Gestellte Aufgabe 1 — Wann endet laut dem Auszug die Konsultation zum Diskussionspapier der EBA?

Nachhaltigkeitsrisiken, Eigenkapitalunterlegung

In ihrem Discussion paper on the role of environmental risk in the prudential framework (EBA/DP/2022/02) beschäftigt sich die EBA mit der Rolle und Bedeutung von Umweltrisiken im Aufsichtsrecht bezogen auf Kreditinstitute und Wertpapierfirmen. Die Konsultation endet am 02.08.2022. Das Diskussionspapier (DP) weist drei Schwerpunkte auf:

  1. Sollen – und wenn ja, wie – Umweltrisiken in die Säule 1 und damit die Eigenkapitalunterlegung einbezogen werden?
  2. Die Aufsicht eröffnet die Diskussion über die Einbeziehung einer zukunftsorientierten Perspektive in die Säule 1.
  3. Die EBA begründet die Wichtigkeit, relevante und zuverlässige Informationen über Umweltrisiken und deren Folgen in Form finanzieller Verluste der Institute zu sammeln.
TREA

Abbildung 1: TREA (Total Risk Exposure Amount)-Festlegung, Quelle: EBA

Insbesondere möchte die EBA klären, ob der derzeitige aufsichtsrechtliche Rahmen umweltbedingte Risikofaktoren angemessen abbildet. Deshalb prüft sie die mögliche Rechtfertigung für eine spezielle aufsichtliche Behandlung von Engagements, die erheblich mit ökologischen und/oder sozialen Zielen verbunden sind beziehungsweise erhebliche ökologische und/oder soziale Auswirkungen haben.

Gestellte Aufgabe 2 — Gib den Teil des Listings, der mit der Zeile mit „This screenshot has height=399, width=690.“ beginnt und mit der Zeile mit „[x=674, y=179]“ endet, als JSON-Liste von Strings aus: ein String pro Zeile, Leerzeilen weglassen. Die Bilder gehören nicht in die Ausgabe.

Zu bearbeitendes Listing —
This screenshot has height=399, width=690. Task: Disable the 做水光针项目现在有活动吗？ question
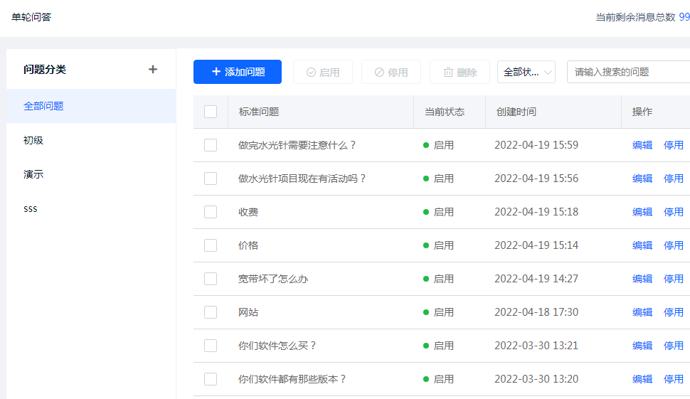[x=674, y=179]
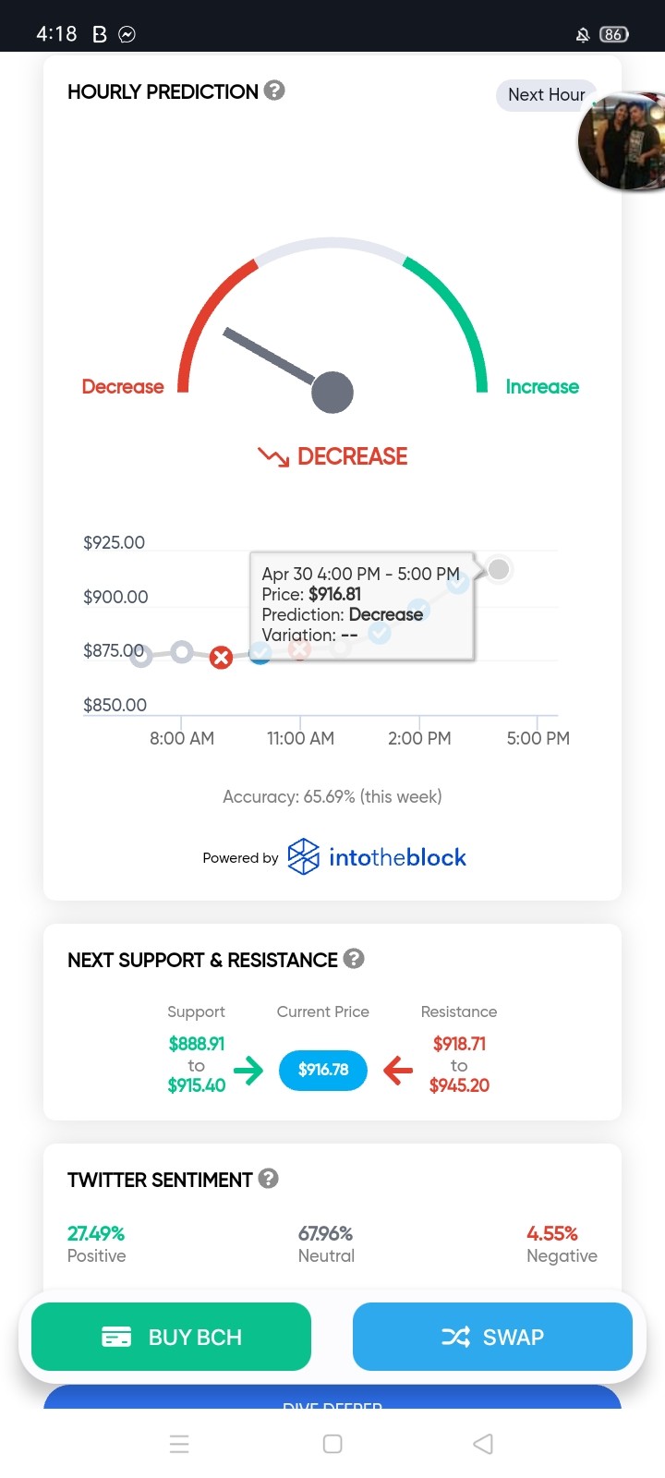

==

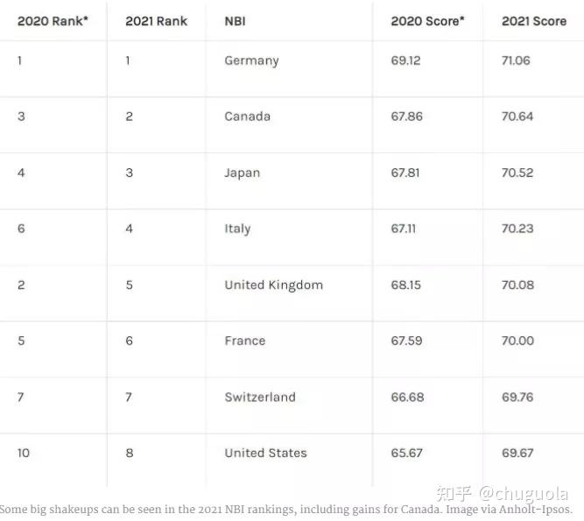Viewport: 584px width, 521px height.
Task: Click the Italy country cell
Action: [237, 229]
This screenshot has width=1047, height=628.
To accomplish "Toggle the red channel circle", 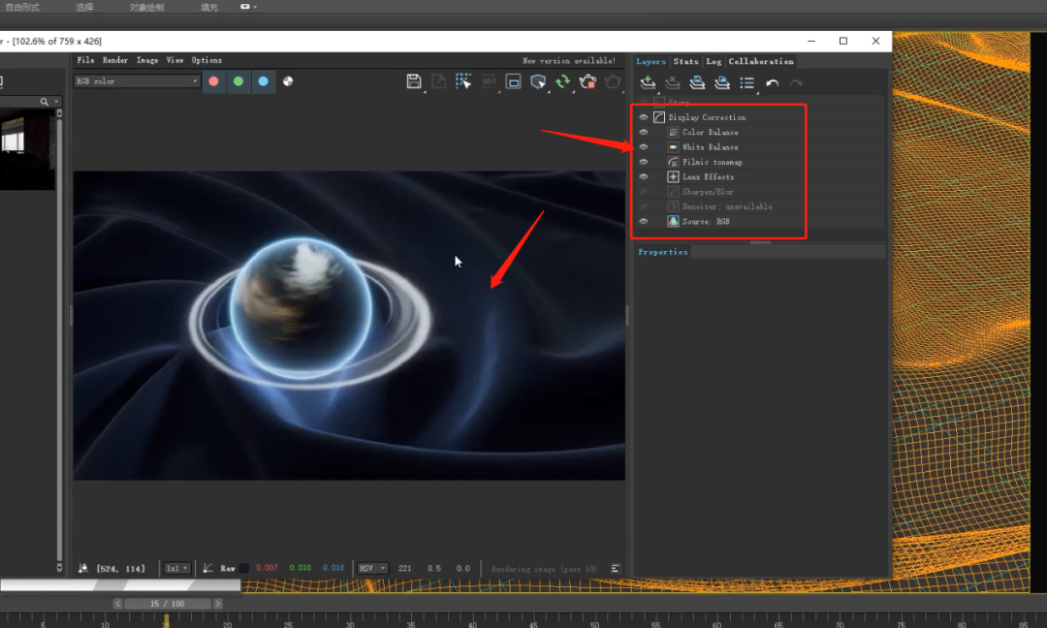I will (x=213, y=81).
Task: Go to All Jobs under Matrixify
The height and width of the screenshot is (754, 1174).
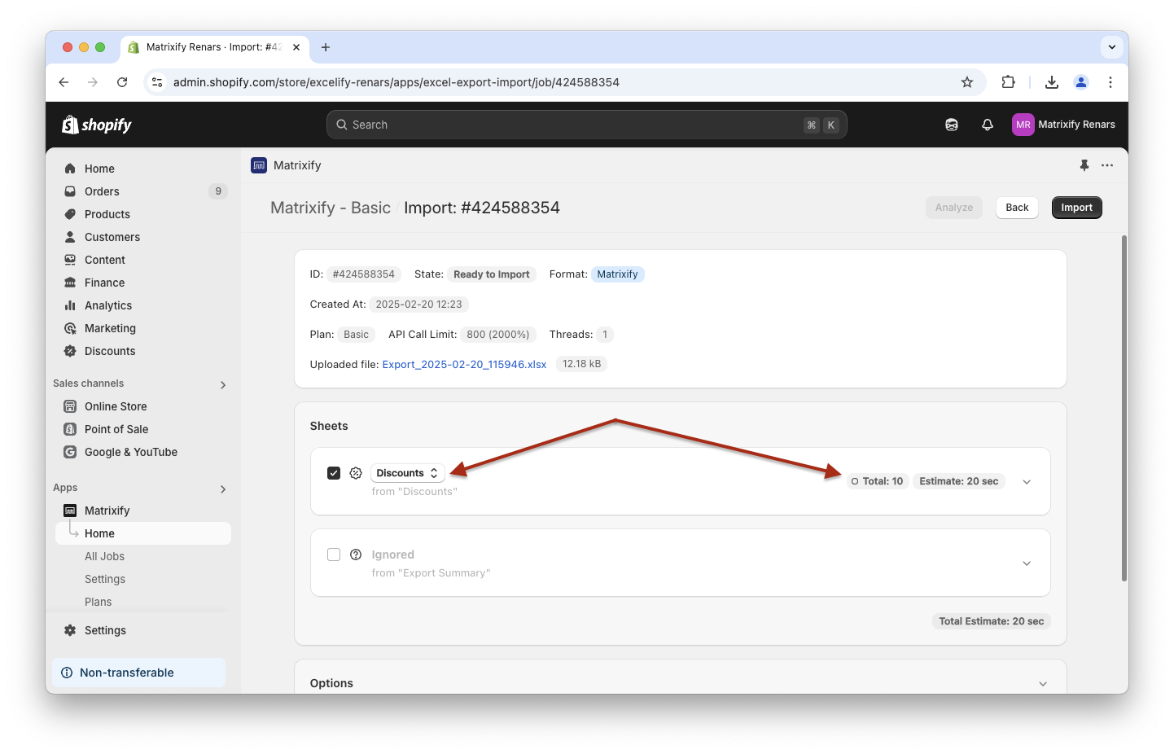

Vollständige Antwort 1 — Die Konsultation endet am 02.08.2022.

Vollständige Antwort 2 —
[
  "This screenshot has height=399, width=690. Task: Disable the 做水光针项目现在有活动吗？ question",
  "[x=674, y=179]"
]